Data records
☆ ☆ ☆

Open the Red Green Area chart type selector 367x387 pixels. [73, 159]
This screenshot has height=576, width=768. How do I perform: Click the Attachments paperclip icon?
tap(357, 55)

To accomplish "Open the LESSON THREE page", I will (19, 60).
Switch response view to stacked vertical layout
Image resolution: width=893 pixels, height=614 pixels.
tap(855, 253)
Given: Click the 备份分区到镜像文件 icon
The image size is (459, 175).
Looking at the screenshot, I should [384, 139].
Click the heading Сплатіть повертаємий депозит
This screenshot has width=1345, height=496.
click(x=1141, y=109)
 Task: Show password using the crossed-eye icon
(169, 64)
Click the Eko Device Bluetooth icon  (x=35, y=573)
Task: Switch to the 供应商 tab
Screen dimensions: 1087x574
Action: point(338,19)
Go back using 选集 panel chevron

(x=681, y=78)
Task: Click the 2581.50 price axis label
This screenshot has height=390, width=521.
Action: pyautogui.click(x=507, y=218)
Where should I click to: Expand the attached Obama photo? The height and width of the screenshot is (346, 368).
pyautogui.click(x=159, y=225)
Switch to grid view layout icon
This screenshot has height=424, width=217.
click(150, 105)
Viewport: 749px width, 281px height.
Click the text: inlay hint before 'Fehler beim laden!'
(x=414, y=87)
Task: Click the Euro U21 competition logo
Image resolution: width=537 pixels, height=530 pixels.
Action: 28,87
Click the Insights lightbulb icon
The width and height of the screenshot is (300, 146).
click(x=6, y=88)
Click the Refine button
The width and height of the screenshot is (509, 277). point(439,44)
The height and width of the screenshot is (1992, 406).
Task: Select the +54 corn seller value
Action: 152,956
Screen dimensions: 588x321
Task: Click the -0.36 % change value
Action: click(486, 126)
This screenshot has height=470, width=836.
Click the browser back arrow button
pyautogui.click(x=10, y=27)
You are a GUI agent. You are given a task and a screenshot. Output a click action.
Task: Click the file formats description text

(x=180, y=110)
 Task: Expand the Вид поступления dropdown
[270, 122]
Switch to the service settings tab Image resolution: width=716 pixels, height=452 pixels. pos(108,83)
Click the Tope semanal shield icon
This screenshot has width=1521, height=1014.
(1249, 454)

☆ ☆ ☆

● EXERCISE AIM
Show all lines in the entries above where the word "Open" appears.

● YOUR SOLUTION
Open the Red Green Area chart type selector 367x387 pixels. [73, 159]
To accomplish "Open the LESSON THREE page", I will (19, 60).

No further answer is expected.